Kamron shrugs a little helplessly, "They called him Sir Andras, although Sir Hadyn showed no acknowledgement of the name. And Sior said something to Sir Hadyn, although I didn't catch it. I was rather more concerned with Iorveth and his fellows standing before me with drawn swords, to be honest. But they were all quite wroth, so they must have had a great deal of reason to want to find this Andras."

Inside the paddock, Newt greets the other squires stammeringly. It's probably a good thing that he's the son of a knight, because no matter how earnest and intent he is, he's just not that polished. Then again, that's why he's a squire, and not a knight. That and because he's only just fifteen.

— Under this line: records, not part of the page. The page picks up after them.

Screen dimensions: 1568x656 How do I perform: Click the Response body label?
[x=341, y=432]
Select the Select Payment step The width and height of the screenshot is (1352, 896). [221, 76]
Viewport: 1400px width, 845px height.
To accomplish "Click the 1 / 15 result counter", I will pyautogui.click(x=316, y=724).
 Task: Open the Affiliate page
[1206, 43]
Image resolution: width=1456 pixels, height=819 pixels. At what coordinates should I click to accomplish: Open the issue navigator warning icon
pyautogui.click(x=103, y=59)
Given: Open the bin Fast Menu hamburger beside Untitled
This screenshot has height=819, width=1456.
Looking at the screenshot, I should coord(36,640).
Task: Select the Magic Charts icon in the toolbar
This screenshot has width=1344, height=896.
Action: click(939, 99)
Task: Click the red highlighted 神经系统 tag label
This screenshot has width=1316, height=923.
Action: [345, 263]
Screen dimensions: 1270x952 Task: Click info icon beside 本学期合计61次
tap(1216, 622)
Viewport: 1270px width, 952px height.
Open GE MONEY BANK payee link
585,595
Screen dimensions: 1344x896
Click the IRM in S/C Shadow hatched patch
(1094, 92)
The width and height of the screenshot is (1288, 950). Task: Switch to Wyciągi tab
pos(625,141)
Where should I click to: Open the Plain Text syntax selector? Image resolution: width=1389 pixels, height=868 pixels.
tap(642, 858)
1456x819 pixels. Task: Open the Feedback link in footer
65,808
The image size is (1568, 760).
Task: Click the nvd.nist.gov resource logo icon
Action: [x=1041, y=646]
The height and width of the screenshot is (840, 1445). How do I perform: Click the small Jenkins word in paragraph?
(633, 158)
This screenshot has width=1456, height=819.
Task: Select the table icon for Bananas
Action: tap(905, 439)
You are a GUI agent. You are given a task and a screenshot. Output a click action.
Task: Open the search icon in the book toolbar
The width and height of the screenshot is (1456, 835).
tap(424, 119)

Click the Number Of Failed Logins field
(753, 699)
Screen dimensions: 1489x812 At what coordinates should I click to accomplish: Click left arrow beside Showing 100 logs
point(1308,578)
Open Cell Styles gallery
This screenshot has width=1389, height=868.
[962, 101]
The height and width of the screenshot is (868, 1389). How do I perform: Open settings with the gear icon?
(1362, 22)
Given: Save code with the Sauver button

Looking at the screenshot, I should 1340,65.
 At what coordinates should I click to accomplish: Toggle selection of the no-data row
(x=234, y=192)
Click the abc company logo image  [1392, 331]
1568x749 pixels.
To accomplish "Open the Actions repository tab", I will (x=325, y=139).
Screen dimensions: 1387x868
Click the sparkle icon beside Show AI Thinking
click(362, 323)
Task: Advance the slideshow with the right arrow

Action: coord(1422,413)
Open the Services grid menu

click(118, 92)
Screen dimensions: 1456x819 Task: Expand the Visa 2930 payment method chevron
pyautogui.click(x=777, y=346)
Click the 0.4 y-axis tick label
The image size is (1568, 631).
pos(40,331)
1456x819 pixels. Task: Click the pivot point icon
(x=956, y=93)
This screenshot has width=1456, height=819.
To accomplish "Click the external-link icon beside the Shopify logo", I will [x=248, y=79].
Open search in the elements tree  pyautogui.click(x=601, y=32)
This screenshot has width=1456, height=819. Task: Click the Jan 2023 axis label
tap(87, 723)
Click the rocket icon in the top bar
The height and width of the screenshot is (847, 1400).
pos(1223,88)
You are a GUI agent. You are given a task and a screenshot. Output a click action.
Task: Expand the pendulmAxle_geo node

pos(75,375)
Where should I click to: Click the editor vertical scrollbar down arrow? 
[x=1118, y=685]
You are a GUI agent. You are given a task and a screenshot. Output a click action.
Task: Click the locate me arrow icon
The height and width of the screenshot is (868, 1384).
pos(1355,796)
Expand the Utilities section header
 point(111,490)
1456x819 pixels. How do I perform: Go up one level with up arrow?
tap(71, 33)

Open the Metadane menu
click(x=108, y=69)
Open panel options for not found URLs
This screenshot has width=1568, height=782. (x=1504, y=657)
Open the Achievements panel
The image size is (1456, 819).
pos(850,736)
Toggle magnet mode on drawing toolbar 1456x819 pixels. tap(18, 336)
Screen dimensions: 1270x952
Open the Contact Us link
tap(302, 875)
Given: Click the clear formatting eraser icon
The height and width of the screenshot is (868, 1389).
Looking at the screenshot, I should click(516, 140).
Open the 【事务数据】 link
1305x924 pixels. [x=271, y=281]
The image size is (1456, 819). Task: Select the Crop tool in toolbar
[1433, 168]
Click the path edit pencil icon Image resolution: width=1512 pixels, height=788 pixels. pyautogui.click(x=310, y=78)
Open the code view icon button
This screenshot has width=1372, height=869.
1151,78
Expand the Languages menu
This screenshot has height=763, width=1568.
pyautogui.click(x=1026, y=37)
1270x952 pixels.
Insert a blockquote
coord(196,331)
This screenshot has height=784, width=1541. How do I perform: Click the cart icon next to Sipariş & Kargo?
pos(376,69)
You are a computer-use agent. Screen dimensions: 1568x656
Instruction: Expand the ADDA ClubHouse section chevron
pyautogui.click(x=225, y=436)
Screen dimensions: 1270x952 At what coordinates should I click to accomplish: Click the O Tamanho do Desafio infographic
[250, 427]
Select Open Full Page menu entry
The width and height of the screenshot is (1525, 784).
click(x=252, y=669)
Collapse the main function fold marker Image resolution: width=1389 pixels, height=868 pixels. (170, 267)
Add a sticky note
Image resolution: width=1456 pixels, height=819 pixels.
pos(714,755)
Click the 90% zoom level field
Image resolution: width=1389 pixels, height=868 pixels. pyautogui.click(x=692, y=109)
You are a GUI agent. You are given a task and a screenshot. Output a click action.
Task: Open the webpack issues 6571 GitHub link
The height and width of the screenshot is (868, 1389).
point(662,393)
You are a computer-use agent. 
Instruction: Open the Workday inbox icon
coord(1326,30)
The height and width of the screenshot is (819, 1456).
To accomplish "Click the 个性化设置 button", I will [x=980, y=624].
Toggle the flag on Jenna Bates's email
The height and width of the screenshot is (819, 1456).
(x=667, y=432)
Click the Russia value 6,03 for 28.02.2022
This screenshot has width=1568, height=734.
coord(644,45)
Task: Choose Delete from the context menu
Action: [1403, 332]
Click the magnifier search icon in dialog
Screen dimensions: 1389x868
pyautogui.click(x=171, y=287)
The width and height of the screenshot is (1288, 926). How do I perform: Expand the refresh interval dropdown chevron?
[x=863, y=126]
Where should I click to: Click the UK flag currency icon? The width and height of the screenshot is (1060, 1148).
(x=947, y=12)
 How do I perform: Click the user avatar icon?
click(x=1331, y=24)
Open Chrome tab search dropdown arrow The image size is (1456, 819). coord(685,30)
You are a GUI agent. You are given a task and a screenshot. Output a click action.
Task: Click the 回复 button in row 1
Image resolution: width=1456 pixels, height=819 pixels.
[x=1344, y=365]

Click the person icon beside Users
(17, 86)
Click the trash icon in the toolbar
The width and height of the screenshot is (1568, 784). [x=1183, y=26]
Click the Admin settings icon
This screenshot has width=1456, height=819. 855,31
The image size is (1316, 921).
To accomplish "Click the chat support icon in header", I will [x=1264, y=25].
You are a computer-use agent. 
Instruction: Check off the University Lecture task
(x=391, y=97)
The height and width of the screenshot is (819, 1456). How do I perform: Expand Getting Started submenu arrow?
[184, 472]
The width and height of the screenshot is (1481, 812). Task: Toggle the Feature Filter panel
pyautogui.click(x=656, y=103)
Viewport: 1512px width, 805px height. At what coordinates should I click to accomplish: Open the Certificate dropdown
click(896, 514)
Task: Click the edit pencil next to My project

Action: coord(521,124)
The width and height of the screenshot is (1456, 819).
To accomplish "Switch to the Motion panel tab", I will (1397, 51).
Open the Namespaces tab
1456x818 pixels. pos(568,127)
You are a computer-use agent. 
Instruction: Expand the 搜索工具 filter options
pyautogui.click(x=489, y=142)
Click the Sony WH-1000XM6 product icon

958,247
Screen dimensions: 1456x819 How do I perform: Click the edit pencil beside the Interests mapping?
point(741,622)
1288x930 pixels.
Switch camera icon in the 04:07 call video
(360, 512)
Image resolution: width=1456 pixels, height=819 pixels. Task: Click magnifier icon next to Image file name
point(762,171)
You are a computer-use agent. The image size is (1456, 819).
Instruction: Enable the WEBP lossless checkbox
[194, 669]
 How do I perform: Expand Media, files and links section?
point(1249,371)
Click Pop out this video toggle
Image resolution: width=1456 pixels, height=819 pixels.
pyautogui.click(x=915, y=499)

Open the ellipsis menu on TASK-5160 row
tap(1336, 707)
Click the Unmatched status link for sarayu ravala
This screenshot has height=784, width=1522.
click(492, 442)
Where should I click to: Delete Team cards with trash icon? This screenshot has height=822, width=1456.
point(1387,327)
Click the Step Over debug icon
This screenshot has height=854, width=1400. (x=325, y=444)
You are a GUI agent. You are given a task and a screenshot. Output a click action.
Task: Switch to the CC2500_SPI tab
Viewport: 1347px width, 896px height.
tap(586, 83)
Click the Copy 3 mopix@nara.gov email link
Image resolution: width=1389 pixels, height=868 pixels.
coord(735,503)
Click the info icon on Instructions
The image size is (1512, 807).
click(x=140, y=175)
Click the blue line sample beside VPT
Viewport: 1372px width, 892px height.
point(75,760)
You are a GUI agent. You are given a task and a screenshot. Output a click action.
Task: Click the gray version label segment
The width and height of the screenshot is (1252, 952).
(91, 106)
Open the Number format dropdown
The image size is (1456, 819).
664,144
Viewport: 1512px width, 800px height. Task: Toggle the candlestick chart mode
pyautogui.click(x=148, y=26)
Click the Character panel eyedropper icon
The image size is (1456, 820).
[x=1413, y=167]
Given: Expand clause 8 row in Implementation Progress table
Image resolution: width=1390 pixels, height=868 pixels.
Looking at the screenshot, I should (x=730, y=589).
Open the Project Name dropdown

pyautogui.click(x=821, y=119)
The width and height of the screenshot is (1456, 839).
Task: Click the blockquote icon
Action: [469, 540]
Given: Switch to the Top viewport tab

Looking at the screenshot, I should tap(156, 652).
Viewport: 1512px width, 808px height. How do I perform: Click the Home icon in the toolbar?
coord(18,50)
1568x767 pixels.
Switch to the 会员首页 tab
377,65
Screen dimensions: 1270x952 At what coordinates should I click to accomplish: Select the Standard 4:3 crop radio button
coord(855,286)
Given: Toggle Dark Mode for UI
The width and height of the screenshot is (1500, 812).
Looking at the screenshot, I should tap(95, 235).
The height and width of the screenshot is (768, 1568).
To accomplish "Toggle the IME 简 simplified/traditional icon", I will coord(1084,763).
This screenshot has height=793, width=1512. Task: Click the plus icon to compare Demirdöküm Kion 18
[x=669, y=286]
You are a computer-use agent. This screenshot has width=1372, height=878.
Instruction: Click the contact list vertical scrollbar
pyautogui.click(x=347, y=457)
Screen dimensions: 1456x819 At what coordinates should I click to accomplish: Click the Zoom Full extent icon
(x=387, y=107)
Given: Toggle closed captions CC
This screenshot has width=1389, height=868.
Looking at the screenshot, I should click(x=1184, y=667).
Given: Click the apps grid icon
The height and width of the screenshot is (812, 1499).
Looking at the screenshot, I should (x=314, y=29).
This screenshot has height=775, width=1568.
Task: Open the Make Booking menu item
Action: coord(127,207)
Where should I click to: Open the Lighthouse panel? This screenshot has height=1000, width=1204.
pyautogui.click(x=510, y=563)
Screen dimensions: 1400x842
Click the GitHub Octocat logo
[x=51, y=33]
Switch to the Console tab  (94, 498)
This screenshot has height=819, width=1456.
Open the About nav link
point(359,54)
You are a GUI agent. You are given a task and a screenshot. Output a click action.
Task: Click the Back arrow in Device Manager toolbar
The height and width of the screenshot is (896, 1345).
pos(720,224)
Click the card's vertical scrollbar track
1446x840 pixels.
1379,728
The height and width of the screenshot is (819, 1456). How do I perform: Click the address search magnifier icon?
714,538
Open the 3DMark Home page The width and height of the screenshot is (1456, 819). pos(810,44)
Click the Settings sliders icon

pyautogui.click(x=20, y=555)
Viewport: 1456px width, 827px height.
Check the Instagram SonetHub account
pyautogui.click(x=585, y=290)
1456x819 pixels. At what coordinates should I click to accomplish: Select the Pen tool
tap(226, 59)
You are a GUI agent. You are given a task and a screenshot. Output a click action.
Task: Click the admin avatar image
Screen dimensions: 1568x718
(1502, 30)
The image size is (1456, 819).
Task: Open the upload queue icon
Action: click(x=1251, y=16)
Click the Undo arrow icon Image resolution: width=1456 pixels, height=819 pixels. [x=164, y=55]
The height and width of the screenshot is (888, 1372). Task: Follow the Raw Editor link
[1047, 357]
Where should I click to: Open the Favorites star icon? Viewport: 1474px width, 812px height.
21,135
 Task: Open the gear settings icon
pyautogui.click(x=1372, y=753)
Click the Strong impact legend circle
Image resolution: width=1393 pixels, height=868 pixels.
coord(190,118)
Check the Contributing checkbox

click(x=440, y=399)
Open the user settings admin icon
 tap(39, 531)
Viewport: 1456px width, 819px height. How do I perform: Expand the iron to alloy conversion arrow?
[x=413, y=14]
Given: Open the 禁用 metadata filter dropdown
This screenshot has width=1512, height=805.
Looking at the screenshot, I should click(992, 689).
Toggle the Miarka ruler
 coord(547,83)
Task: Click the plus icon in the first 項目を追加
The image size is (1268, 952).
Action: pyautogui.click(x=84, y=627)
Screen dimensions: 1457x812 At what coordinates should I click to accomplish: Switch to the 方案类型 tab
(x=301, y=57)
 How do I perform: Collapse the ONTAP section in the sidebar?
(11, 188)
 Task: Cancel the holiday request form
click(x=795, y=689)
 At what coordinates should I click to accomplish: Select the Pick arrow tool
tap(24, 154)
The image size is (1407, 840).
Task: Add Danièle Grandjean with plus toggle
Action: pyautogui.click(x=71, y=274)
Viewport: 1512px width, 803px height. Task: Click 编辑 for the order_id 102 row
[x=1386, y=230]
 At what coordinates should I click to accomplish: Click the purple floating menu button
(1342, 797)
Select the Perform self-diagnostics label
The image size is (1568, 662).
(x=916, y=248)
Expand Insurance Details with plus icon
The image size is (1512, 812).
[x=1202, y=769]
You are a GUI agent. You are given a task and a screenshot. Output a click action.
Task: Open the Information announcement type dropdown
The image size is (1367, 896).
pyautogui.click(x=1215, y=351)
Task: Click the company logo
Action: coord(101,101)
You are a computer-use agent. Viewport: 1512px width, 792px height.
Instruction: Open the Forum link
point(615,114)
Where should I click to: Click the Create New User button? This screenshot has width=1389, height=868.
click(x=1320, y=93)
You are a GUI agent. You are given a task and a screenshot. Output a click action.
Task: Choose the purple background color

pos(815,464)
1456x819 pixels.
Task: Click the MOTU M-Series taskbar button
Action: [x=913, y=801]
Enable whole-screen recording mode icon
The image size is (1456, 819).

"Sir Andras? I cannot say that name is at all familiar with me, either. Yet it seems they felt this man would be in Sarum, so he must be of the region or have business here. How troubling, though, that they felt they could simply kill the man outright. Even if they had a reason from their liege, they would be able to present evidence or explain themselves. I'm sure, if this Sir Andras committed crimes, they could have one to the Earl…" Drustan lifts a hand, pushing back some of those errant locks. There's a look towards the lads at work, but his gaze seems loose. Distracted.

The boys that are introduced are just as awkward, themselves. Puppies, indeed. The Master at Arms suggests they all go through some forms against a practice dummy. He's giving Newt the chance to try to play at more experience, a single season or no. Even a squire needs the ocassional bout of ego, right? Thus, the lad is allowed to provide his thoughts on how the others are doing; corrected or approved, ultimately, by the MAA.

Failed.
Kamron checked his merciful at 10, he rolled 14.
Failed.
Kamron checked his cruel at 10, he rolled 19.
Success
Kamron checked his sword at 10, he rolled 7.

Kamron nods his agreement, "The name meant nothing to me. But I tried to get them to take their grievance to the Earl, even offered to go with them to provide it. They were out for blood, however, and would not be swayed." Frowning, Kamron moves around to lean on the fence, watching the squires, "I would like to think that I would never find myself in so blood-thirsty a state of mind as to ignore the proper way to go about something."

Newt is, perhaps a little hesitant, glancing over to Kamron and getting a little shooing gesture of the knight's fingers, 'go go, show off.' Drawing the rebated sword, he explains carefully (and probably unnecessarily) to the prospects why the edges have been removed, and then nods his head to the Master at Arms to move to the pells. Wonder of wonders, he even manages to demonstrate the basic strikes without losing his grip on the sword or fumbling in some other embarrassing manner. Probably because he's totally obsessing over how he tripped in front of everyone and so isn't thinking about what he's doing. That always helps, with Newt.